• **Recorded information**
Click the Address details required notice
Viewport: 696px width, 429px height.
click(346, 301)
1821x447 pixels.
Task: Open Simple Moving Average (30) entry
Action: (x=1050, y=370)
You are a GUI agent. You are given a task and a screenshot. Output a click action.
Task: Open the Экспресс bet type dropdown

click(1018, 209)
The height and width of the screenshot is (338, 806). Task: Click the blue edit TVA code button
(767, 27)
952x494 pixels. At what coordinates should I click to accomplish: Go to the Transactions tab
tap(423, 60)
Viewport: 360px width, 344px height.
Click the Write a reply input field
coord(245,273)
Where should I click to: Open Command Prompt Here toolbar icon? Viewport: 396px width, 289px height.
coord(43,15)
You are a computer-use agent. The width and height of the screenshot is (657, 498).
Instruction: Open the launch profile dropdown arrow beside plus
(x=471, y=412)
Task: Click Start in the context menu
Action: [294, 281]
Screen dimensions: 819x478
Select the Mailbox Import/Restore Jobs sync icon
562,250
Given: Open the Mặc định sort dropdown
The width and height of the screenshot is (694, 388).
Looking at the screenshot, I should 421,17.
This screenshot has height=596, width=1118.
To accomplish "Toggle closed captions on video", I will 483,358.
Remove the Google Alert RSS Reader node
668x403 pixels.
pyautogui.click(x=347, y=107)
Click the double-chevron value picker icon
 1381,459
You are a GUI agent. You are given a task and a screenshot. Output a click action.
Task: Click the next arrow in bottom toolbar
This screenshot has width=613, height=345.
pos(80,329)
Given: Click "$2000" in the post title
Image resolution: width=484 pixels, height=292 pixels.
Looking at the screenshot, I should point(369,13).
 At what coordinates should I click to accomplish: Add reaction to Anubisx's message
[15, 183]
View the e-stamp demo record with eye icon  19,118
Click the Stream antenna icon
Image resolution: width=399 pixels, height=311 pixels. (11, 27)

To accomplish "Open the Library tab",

• **Task requirements**
Copy out the rows above exactly, everything from the line containing "Where should I" down to the line containing "Looking at the screenshot, I should 421,17.", both included.

• **Answer**
Where should I click to: Open Command Prompt Here toolbar icon? Viewport: 396px width, 289px height.
coord(43,15)
You are a computer-use agent. The width and height of the screenshot is (657, 498).
Instruction: Open the launch profile dropdown arrow beside plus
(x=471, y=412)
Task: Click Start in the context menu
Action: [294, 281]
Screen dimensions: 819x478
Select the Mailbox Import/Restore Jobs sync icon
562,250
Given: Open the Mặc định sort dropdown
The width and height of the screenshot is (694, 388).
Looking at the screenshot, I should 421,17.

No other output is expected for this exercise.